• Directions for this task: Please reproduce the lines below unchanged, from the line with "Given: Select the three-blade propeller icon" to the line with "pyautogui.click(x=920, y=354)", including both of those lines.

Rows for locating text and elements
....
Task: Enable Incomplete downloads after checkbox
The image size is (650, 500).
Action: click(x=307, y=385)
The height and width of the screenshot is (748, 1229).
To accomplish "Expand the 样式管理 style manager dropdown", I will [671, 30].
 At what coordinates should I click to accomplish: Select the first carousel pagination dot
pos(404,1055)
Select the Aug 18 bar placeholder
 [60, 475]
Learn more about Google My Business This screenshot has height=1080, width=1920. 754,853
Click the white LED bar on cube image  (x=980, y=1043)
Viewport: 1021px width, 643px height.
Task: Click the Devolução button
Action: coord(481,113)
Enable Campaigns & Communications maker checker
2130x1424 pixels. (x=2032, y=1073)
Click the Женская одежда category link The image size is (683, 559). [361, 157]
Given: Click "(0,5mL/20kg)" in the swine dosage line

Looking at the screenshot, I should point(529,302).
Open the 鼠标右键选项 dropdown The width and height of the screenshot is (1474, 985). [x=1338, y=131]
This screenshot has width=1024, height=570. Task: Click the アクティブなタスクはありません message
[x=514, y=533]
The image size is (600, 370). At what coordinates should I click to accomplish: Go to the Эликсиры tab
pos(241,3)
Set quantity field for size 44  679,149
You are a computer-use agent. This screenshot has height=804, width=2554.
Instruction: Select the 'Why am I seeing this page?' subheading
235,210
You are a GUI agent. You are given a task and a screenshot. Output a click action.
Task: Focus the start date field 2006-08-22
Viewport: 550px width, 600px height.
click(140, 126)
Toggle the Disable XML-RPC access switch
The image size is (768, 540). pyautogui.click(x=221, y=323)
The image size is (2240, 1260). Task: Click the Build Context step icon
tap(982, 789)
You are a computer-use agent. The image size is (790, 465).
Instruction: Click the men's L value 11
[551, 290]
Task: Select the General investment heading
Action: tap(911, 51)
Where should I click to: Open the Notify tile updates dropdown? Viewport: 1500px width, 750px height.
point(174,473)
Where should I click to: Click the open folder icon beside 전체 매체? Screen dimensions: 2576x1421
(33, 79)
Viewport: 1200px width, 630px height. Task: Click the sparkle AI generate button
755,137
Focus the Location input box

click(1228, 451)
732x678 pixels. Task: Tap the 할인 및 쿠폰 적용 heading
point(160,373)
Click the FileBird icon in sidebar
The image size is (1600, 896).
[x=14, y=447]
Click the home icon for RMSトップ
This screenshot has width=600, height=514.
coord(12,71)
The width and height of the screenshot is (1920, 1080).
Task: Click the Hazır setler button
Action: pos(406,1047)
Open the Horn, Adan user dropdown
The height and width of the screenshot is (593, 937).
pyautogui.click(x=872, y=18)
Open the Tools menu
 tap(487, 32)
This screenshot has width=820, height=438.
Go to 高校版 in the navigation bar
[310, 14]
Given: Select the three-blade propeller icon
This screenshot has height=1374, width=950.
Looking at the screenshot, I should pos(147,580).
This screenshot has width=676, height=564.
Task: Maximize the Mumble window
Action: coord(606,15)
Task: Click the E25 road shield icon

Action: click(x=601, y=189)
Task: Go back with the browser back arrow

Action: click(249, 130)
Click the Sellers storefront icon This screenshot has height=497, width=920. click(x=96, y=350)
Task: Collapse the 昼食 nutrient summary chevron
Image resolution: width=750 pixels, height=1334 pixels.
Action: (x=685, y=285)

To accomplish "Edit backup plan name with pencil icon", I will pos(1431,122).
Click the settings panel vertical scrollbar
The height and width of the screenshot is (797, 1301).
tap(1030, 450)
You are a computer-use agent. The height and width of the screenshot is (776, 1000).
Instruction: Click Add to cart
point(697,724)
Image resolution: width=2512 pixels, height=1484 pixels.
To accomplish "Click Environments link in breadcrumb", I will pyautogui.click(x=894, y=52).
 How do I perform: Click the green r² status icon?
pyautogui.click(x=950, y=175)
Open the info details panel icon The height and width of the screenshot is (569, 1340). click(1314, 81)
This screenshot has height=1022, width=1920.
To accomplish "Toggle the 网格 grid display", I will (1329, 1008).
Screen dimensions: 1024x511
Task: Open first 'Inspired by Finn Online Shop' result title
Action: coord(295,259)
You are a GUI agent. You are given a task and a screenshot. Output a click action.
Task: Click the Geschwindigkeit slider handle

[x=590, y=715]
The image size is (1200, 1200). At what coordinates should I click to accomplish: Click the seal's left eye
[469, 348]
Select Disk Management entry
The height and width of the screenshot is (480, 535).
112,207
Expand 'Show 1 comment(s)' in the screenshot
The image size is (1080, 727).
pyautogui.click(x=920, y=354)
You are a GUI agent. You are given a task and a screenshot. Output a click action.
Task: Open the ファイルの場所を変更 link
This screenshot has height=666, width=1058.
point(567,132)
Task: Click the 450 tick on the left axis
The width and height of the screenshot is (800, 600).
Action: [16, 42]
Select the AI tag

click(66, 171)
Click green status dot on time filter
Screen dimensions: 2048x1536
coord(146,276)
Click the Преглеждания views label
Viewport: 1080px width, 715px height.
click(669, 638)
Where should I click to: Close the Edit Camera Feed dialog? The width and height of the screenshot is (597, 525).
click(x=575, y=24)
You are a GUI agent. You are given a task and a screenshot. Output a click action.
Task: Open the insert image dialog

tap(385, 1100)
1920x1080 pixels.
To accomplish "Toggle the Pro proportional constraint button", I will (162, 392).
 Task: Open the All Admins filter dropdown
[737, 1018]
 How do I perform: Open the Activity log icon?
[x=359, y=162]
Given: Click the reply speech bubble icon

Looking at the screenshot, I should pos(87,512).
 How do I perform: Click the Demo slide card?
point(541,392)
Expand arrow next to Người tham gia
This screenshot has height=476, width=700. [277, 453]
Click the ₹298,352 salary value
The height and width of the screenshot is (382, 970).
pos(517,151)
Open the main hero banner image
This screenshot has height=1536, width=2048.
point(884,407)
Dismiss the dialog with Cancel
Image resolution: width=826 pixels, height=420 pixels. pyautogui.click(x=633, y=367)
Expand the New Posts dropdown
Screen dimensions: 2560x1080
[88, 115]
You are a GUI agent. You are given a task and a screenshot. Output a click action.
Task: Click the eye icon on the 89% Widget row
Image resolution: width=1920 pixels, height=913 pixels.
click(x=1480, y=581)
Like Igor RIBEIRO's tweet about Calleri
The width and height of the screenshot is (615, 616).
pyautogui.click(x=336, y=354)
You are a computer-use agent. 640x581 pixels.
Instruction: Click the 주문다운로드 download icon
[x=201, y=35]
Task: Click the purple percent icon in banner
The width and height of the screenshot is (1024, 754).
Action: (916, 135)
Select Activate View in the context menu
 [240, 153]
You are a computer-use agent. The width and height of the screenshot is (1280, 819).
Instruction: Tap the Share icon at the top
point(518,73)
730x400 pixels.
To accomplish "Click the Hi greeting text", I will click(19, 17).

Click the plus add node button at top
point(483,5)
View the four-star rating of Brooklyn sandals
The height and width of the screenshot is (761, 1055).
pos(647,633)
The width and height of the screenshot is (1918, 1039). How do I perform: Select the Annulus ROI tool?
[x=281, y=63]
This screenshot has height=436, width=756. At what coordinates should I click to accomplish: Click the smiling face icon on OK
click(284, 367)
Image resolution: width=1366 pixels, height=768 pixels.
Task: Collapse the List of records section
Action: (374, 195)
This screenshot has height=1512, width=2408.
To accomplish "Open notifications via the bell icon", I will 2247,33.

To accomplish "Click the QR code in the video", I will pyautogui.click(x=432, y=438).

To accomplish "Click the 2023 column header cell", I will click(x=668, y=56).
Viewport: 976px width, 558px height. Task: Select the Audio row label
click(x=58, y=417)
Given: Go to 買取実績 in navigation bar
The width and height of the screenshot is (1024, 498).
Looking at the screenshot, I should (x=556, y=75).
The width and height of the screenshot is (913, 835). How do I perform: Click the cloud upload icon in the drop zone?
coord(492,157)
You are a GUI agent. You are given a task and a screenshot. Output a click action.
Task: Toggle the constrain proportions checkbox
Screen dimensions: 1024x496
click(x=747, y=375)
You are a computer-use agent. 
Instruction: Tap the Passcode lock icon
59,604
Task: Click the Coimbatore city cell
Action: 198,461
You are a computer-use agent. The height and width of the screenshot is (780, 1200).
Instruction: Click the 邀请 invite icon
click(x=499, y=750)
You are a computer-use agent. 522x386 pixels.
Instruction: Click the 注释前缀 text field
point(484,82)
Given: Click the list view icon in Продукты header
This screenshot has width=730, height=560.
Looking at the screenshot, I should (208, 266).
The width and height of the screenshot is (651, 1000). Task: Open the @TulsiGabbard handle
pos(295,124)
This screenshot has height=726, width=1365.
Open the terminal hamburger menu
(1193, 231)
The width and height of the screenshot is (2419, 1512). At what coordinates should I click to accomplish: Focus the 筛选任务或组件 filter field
....
• Output for this exercise:
Given: Select the three-blade propeller icon
This screenshot has height=1374, width=950.
Looking at the screenshot, I should pos(147,580).
This screenshot has width=676, height=564.
Task: Maximize the Mumble window
Action: coord(606,15)
Task: Click the E25 road shield icon

Action: click(x=601, y=189)
Task: Go back with the browser back arrow

Action: click(249, 130)
Click the Sellers storefront icon This screenshot has height=497, width=920. click(x=96, y=350)
Task: Collapse the 昼食 nutrient summary chevron
Image resolution: width=750 pixels, height=1334 pixels.
Action: (x=685, y=285)

To accomplish "Edit backup plan name with pencil icon", I will pos(1431,122).
Click the settings panel vertical scrollbar
The height and width of the screenshot is (797, 1301).
tap(1030, 450)
You are a computer-use agent. The height and width of the screenshot is (776, 1000).
Instruction: Click Add to cart
point(697,724)
Image resolution: width=2512 pixels, height=1484 pixels.
To accomplish "Click Environments link in breadcrumb", I will pyautogui.click(x=894, y=52).
 How do I perform: Click the green r² status icon?
pyautogui.click(x=950, y=175)
Open the info details panel icon The height and width of the screenshot is (569, 1340). click(1314, 81)
This screenshot has height=1022, width=1920.
To accomplish "Toggle the 网格 grid display", I will (1329, 1008).
Screen dimensions: 1024x511
Task: Open first 'Inspired by Finn Online Shop' result title
Action: coord(295,259)
You are a GUI agent. You are given a task and a screenshot. Output a click action.
Task: Click the Geschwindigkeit slider handle

[x=590, y=715]
The image size is (1200, 1200). At what coordinates should I click to accomplish: Click the seal's left eye
[469, 348]
Select Disk Management entry
The height and width of the screenshot is (480, 535).
112,207
Expand 'Show 1 comment(s)' in the screenshot
The image size is (1080, 727).
pyautogui.click(x=920, y=354)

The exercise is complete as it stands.